All of the records should be given again verbatim.

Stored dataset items
╔══

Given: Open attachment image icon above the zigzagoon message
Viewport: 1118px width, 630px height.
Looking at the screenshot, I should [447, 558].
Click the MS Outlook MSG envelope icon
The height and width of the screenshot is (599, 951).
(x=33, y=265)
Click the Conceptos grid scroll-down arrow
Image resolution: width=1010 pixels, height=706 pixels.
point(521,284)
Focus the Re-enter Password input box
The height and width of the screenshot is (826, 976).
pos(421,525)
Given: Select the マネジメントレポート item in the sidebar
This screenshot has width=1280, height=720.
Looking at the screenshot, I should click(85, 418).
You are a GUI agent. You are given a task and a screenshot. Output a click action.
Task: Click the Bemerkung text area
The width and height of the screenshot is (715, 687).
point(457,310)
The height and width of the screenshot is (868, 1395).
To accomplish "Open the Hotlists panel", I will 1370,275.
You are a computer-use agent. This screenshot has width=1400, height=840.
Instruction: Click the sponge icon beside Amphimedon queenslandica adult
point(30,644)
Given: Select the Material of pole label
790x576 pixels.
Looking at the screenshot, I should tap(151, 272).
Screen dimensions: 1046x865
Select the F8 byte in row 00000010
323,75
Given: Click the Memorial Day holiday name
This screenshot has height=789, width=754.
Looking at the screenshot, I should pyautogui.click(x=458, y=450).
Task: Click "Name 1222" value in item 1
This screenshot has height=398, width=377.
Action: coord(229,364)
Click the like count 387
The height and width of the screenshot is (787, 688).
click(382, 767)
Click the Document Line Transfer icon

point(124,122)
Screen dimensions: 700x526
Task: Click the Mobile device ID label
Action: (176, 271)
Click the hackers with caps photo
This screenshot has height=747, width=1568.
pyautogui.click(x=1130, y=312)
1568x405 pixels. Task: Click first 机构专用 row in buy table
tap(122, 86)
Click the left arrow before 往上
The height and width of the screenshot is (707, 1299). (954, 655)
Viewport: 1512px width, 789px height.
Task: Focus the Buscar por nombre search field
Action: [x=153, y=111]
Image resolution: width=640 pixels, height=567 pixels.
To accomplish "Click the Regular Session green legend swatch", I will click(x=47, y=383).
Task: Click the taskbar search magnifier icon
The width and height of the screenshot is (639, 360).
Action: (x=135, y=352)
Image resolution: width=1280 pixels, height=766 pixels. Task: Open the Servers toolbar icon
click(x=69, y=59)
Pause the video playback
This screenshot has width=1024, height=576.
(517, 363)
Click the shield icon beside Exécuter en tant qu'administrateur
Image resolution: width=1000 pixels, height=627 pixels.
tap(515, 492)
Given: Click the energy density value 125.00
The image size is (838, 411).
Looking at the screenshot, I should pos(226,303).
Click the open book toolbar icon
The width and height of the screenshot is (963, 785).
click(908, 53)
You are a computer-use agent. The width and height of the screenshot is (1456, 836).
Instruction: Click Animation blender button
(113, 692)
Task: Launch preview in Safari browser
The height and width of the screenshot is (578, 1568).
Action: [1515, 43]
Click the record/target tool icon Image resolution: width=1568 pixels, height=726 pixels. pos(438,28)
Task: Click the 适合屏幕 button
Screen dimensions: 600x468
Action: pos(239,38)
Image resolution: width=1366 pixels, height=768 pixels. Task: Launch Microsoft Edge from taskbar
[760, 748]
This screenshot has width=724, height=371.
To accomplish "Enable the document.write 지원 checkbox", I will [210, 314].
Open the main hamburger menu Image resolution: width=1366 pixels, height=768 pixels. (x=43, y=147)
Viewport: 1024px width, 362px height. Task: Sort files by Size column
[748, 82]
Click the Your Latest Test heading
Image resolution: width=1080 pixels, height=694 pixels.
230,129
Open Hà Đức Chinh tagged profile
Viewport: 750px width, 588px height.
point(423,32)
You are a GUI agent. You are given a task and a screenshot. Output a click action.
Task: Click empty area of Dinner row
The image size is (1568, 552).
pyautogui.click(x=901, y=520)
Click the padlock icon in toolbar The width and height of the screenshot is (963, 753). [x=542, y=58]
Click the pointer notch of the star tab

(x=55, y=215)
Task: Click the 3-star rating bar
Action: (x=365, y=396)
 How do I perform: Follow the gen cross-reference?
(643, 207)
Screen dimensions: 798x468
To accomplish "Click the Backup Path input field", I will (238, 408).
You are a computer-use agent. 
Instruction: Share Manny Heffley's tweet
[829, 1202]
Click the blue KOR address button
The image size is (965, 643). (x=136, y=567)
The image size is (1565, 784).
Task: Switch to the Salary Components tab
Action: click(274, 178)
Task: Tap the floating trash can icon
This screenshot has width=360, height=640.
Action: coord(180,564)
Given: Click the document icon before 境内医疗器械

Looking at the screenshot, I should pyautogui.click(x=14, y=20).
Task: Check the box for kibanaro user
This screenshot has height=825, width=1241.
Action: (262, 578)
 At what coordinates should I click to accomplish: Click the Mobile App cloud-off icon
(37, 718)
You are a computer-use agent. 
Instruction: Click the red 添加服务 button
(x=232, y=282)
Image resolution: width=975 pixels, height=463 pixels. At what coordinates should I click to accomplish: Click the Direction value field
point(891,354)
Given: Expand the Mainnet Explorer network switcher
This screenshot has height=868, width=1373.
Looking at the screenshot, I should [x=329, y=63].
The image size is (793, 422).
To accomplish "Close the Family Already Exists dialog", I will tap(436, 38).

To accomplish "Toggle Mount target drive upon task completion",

╚══

OUTPUT FOR THIS TASK
Given: Open attachment image icon above the zigzagoon message
Viewport: 1118px width, 630px height.
Looking at the screenshot, I should [447, 558].
Click the MS Outlook MSG envelope icon
The height and width of the screenshot is (599, 951).
(x=33, y=265)
Click the Conceptos grid scroll-down arrow
Image resolution: width=1010 pixels, height=706 pixels.
point(521,284)
Focus the Re-enter Password input box
The height and width of the screenshot is (826, 976).
pos(421,525)
Given: Select the マネジメントレポート item in the sidebar
This screenshot has width=1280, height=720.
Looking at the screenshot, I should click(85, 418).
You are a GUI agent. You are given a task and a screenshot. Output a click action.
Task: Click the Bemerkung text area
The width and height of the screenshot is (715, 687).
point(457,310)
The height and width of the screenshot is (868, 1395).
To accomplish "Open the Hotlists panel", I will 1370,275.
You are a computer-use agent. This screenshot has width=1400, height=840.
Instruction: Click the sponge icon beside Amphimedon queenslandica adult
point(30,644)
Given: Select the Material of pole label
790x576 pixels.
Looking at the screenshot, I should tap(151, 272).
Screen dimensions: 1046x865
Select the F8 byte in row 00000010
323,75
Given: Click the Memorial Day holiday name
This screenshot has height=789, width=754.
Looking at the screenshot, I should pyautogui.click(x=458, y=450).
Task: Click "Name 1222" value in item 1
This screenshot has height=398, width=377.
Action: coord(229,364)
Click the like count 387
The height and width of the screenshot is (787, 688).
click(382, 767)
Click the Document Line Transfer icon

point(124,122)
Screen dimensions: 700x526
Task: Click the Mobile device ID label
Action: (176, 271)
Click the hackers with caps photo
This screenshot has height=747, width=1568.
pyautogui.click(x=1130, y=312)
1568x405 pixels. Task: Click first 机构专用 row in buy table
tap(122, 86)
Click the left arrow before 往上
The height and width of the screenshot is (707, 1299). (954, 655)
Viewport: 1512px width, 789px height.
Task: Focus the Buscar por nombre search field
Action: [x=153, y=111]
Image resolution: width=640 pixels, height=567 pixels.
To accomplish "Click the Regular Session green legend swatch", I will click(x=47, y=383).
Task: Click the taskbar search magnifier icon
The width and height of the screenshot is (639, 360).
Action: (x=135, y=352)
Image resolution: width=1280 pixels, height=766 pixels. Task: Open the Servers toolbar icon
click(x=69, y=59)
Pause the video playback
This screenshot has width=1024, height=576.
(517, 363)
Click the shield icon beside Exécuter en tant qu'administrateur
Image resolution: width=1000 pixels, height=627 pixels.
tap(515, 492)
Given: Click the energy density value 125.00
The image size is (838, 411).
Looking at the screenshot, I should pos(226,303).
Click the open book toolbar icon
The width and height of the screenshot is (963, 785).
click(908, 53)
You are a computer-use agent. The width and height of the screenshot is (1456, 836).
Instruction: Click Animation blender button
(113, 692)
Task: Launch preview in Safari browser
The height and width of the screenshot is (578, 1568).
Action: [1515, 43]
Click the record/target tool icon Image resolution: width=1568 pixels, height=726 pixels. pos(438,28)
Task: Click the 适合屏幕 button
Screen dimensions: 600x468
Action: pos(239,38)
Image resolution: width=1366 pixels, height=768 pixels. Task: Launch Microsoft Edge from taskbar
[760, 748]
This screenshot has width=724, height=371.
To accomplish "Enable the document.write 지원 checkbox", I will [210, 314].
Open the main hamburger menu Image resolution: width=1366 pixels, height=768 pixels. (x=43, y=147)
Viewport: 1024px width, 362px height. Task: Sort files by Size column
[748, 82]
Click the Your Latest Test heading
Image resolution: width=1080 pixels, height=694 pixels.
230,129
Open Hà Đức Chinh tagged profile
Viewport: 750px width, 588px height.
point(423,32)
You are a GUI agent. You are given a task and a screenshot. Output a click action.
Task: Click empty area of Dinner row
The image size is (1568, 552).
pyautogui.click(x=901, y=520)
Click the padlock icon in toolbar The width and height of the screenshot is (963, 753). [x=542, y=58]
Click the pointer notch of the star tab

(x=55, y=215)
Task: Click the 3-star rating bar
Action: (x=365, y=396)
 How do I perform: Follow the gen cross-reference?
(643, 207)
Screen dimensions: 798x468
To accomplish "Click the Backup Path input field", I will (238, 408).
You are a computer-use agent. 
Instruction: Share Manny Heffley's tweet
[829, 1202]
Click the blue KOR address button
The image size is (965, 643). (x=136, y=567)
The image size is (1565, 784).
Task: Switch to the Salary Components tab
Action: click(274, 178)
Task: Tap the floating trash can icon
This screenshot has width=360, height=640.
Action: coord(180,564)
Given: Click the document icon before 境内医疗器械

Looking at the screenshot, I should pyautogui.click(x=14, y=20).
Task: Check the box for kibanaro user
This screenshot has height=825, width=1241.
Action: (262, 578)
 At what coordinates should I click to accomplish: Click the Mobile App cloud-off icon
(37, 718)
You are a computer-use agent. 
Instruction: Click the red 添加服务 button
(x=232, y=282)
Image resolution: width=975 pixels, height=463 pixels. At what coordinates should I click to accomplish: Click the Direction value field
point(891,354)
Given: Expand the Mainnet Explorer network switcher
This screenshot has height=868, width=1373.
Looking at the screenshot, I should [x=329, y=63].
The image size is (793, 422).
To accomplish "Close the Family Already Exists dialog", I will tap(436, 38).

To accomplish "Toggle Mount target drive upon task completion",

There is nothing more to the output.